Qu’est-ce que le Conseil de l’Europe ? définition, histoire

 Le conseil de l’Europe : Une concrétisation de l’idée européenne 

 Le Conseil de l’Europe est la première organisation de défense des droits de l’homme du continent. Fondé en 1949, il compte 47 États membres, dont 28 sont membres de l’Union européenne. Tous les États membres du Conseil de l’Europe ont signé la Convention européenne des droits de l’homme, un traité visant à protéger les droits de l’homme, la démocratie et l’État de droit.

La Convention européenne du paysage du Conseil de l’Europe promeut la protection, la gestion et l’aménagement des paysages et organise la coopération internationale sur les questions relatives au paysage.

L’organisation
Le Conseil de l’Europe a son siège à Strasbourg, en France. Il emploie 2 200 personnes et dispose de bureaux extérieurs et de liaison avec d’autres organisations internationales. Les Centres européens de la jeunesse de Strasbourg et de Budapest proposent aux jeunes des formations sur les questions de démocratie et de droits de l’homme.
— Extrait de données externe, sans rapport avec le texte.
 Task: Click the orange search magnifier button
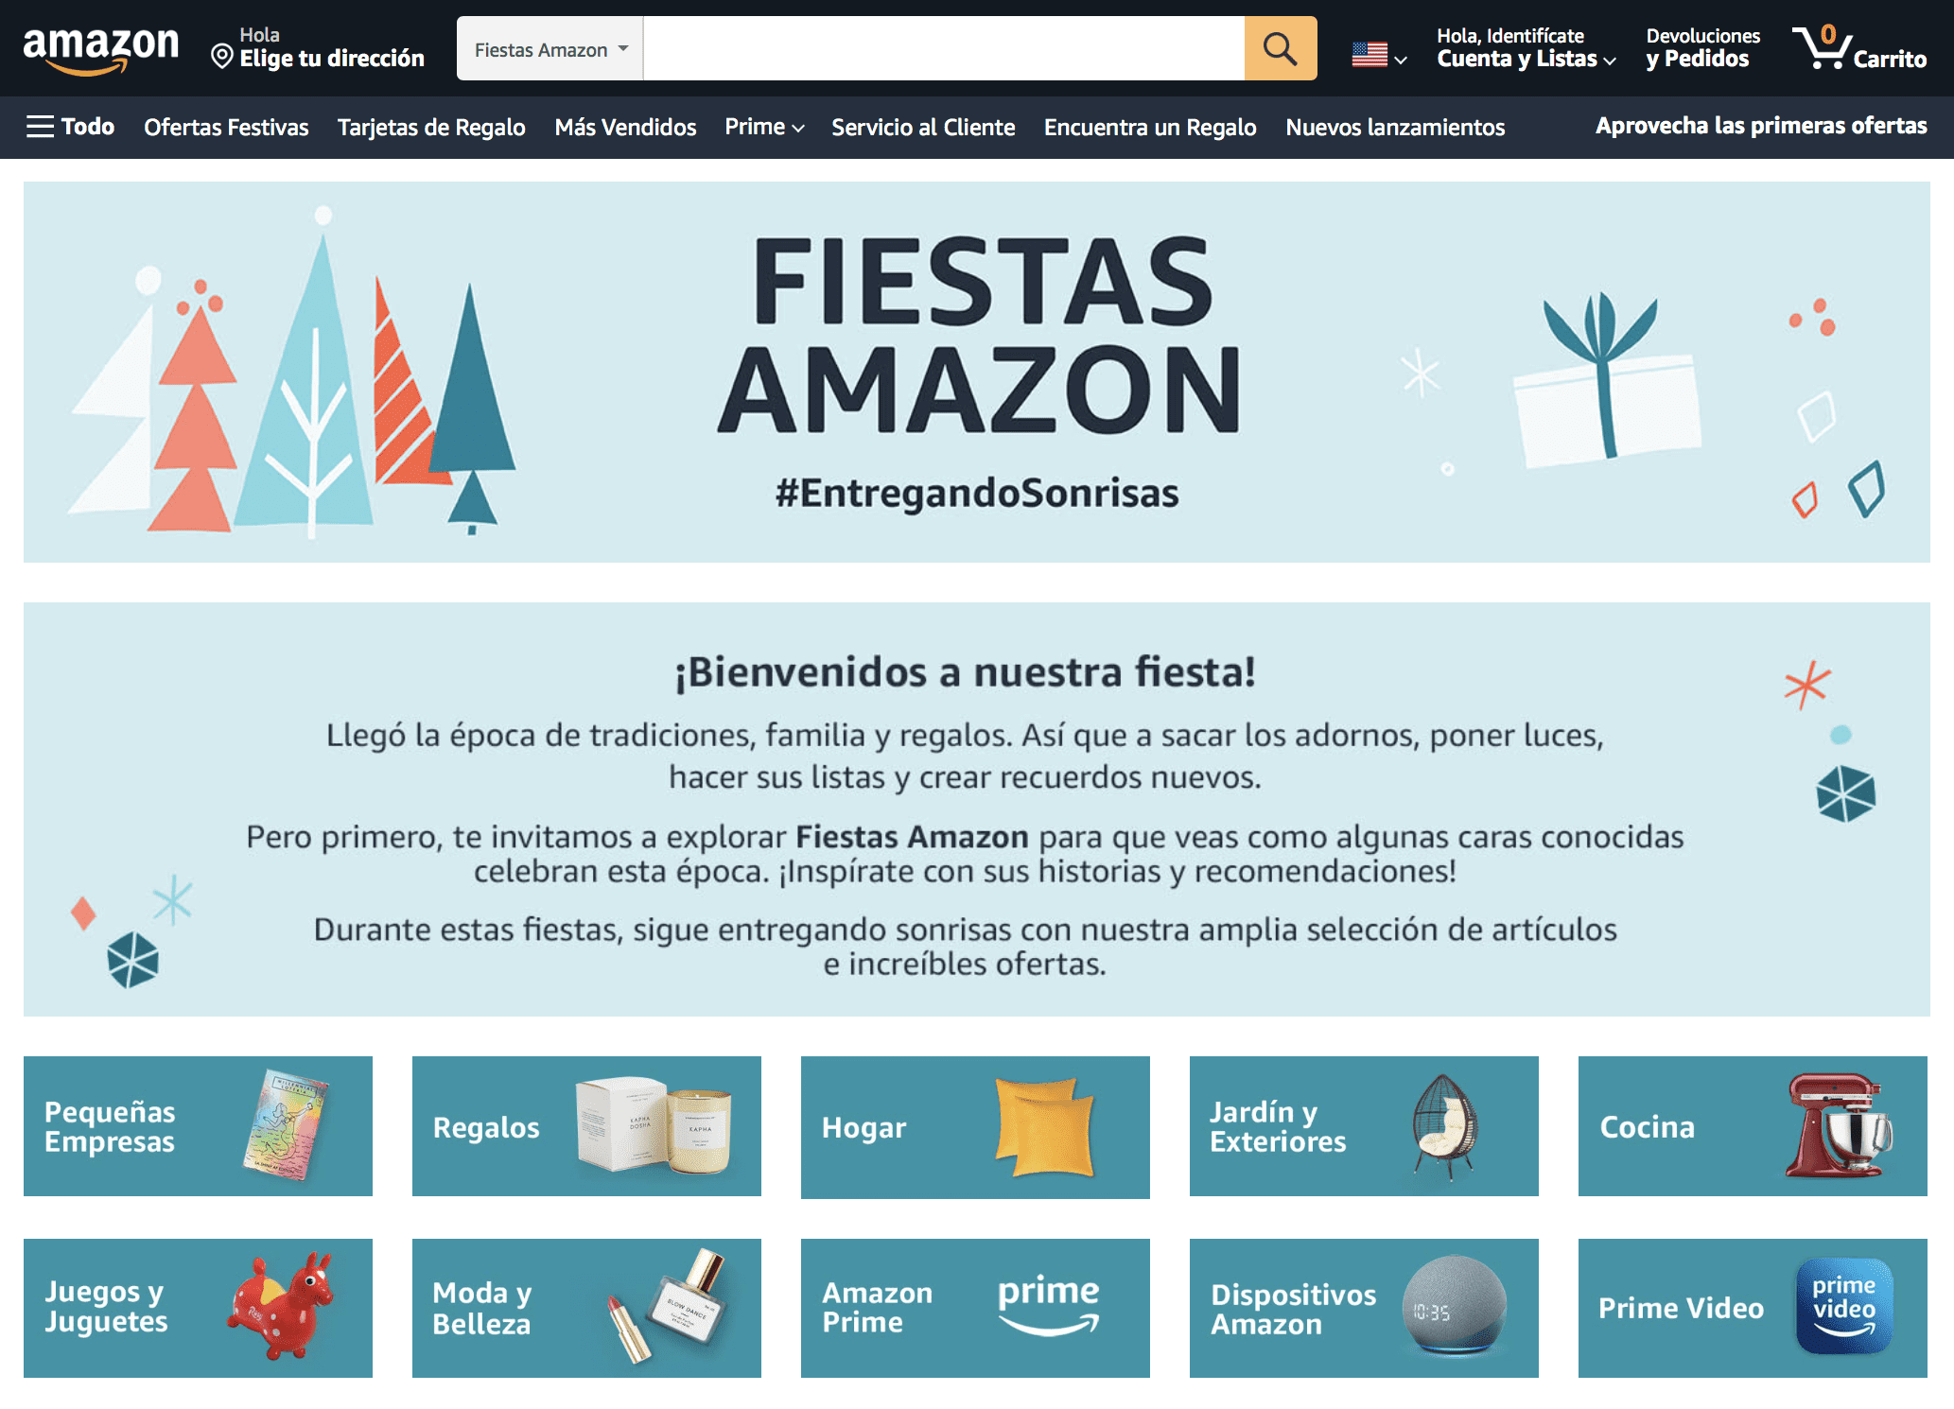point(1280,48)
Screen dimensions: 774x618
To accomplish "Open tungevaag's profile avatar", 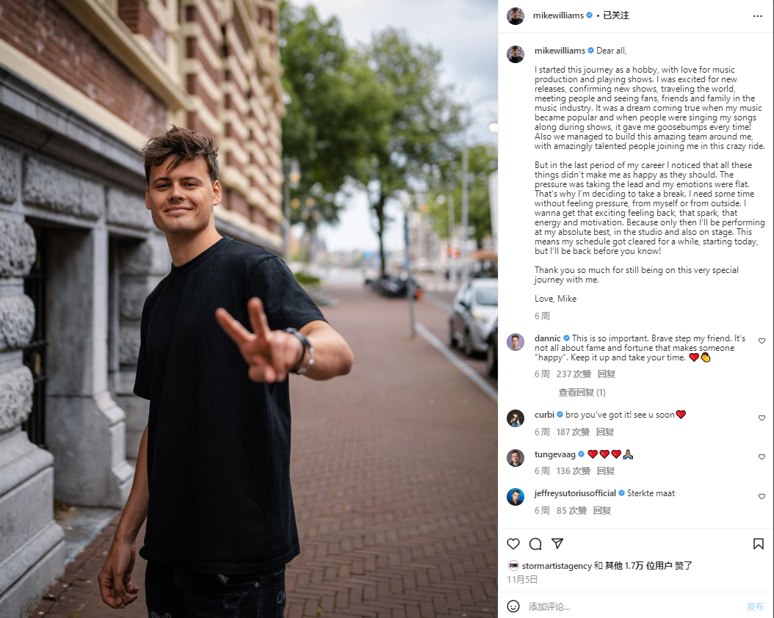I will 516,458.
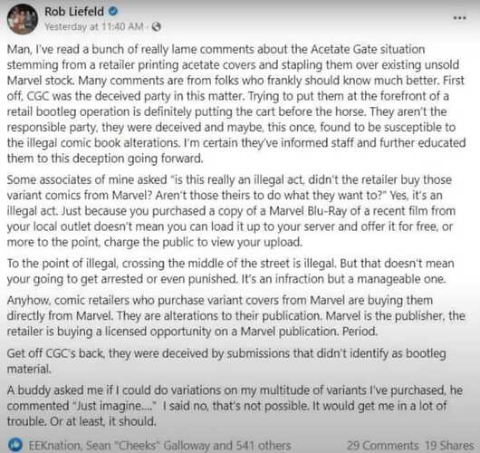Click the paragraph beginning "Anyhow, comic retailers"

pos(236,315)
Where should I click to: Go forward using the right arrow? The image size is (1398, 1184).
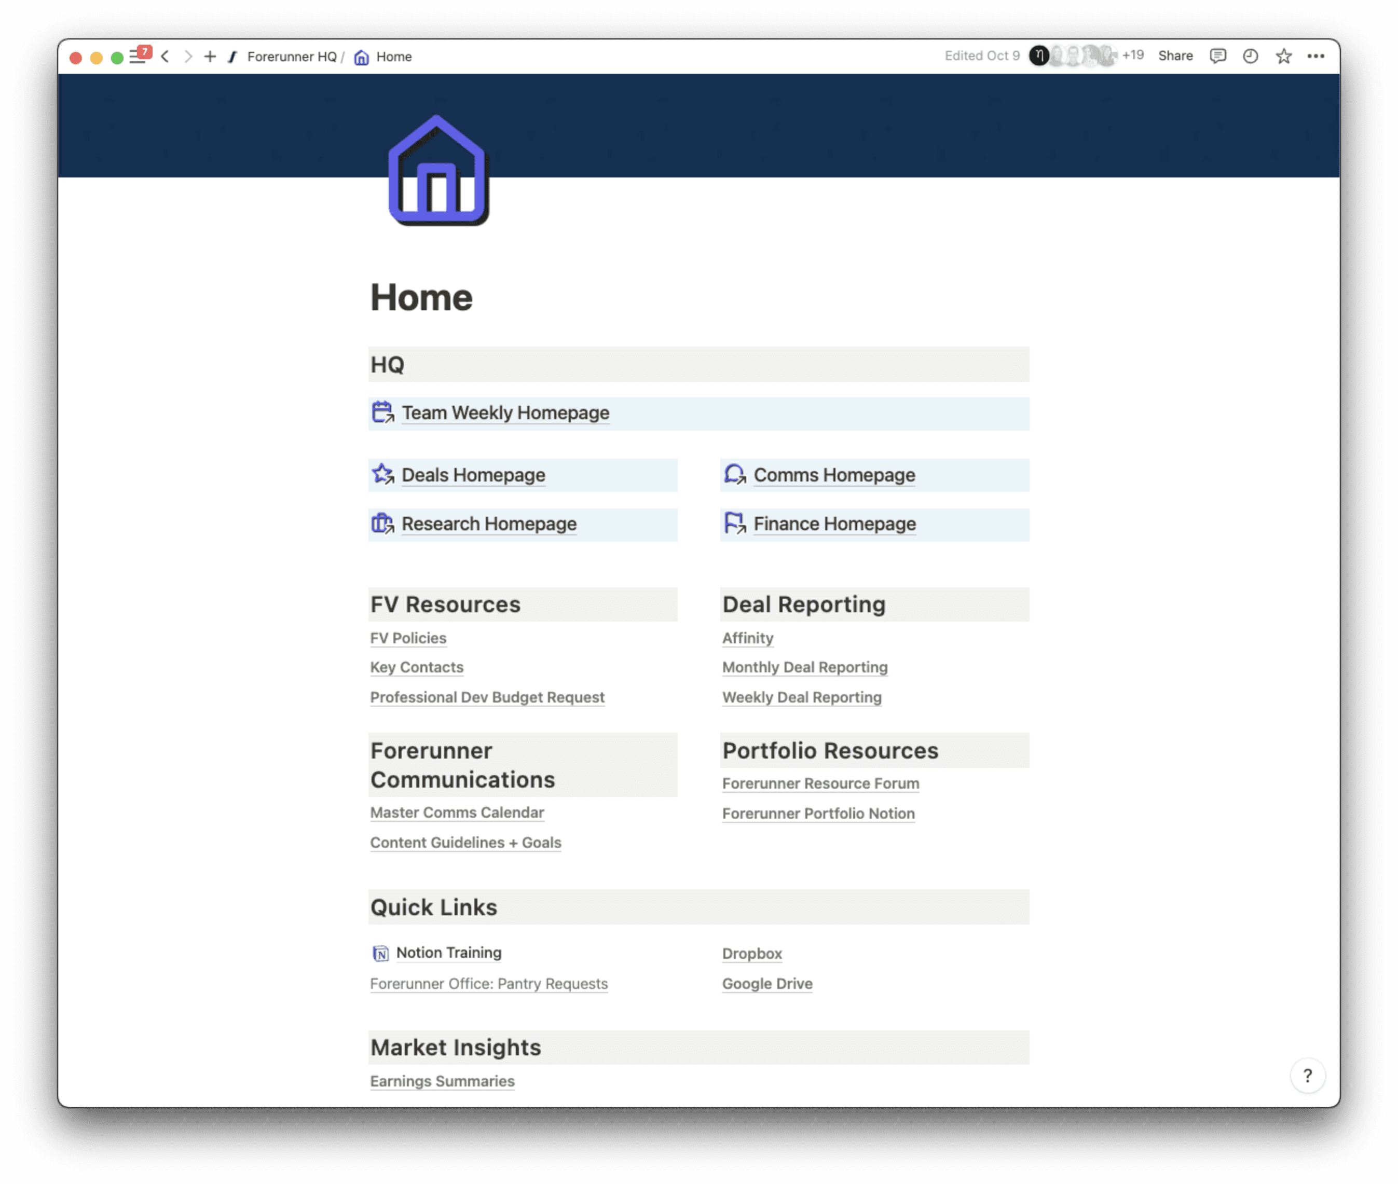pos(189,56)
Ce n’est pas une INSTITUTION DE L’UNION EUROPÉENNE, mais d’une autre organisation internationale

Le Conseil de l’Europe a été fondé le 5 mai 1949 par dix pays d’Europe occidentale – la Belgique, le Danemark, la France, l’Irlande, l’Italie, le Luxembourg, les Pays-Bas, la Norvège, la Suède et le Royaume-Uni. Entre les années 1950 et 1980, ces membres fondateurs ont été rejoints par 13 autres pays : l’Allemagne de l’Ouest, l’Autriche, Chypre, l’Espagne, la Finlande, la Grèce, l’Islande, le Liechtenstein, Malte, le Portugal, Saint-Marin, la Suisse et la Turquie. Avec la disparition des régimes communistes dans toute l’Europe de l’Est à la fin des années 1980, le Conseil a considérablement élargi sa composition. Entre 1990 et 2007, l’Albanie, l’Arménie, l’Azerbaïdjan, la Bosnie-Herzégovine, la Bulgarie, la Croatie, la République tchèque, l’Estonie, la Géorgie, la Hongrie, la Lettonie, la Lituanie, la Macédoine du Nord, la Moldavie, le Monténégro, la Pologne, la Roumanie, la Russie, la Serbie, la Slovaquie, la Slovénie et l’Ukraine ont été admis au Conseil de l’Europe. En outre, les principautés d’Andorre et de Monaco ont rejoint le Conseil en 1994 et 2004, respectivement.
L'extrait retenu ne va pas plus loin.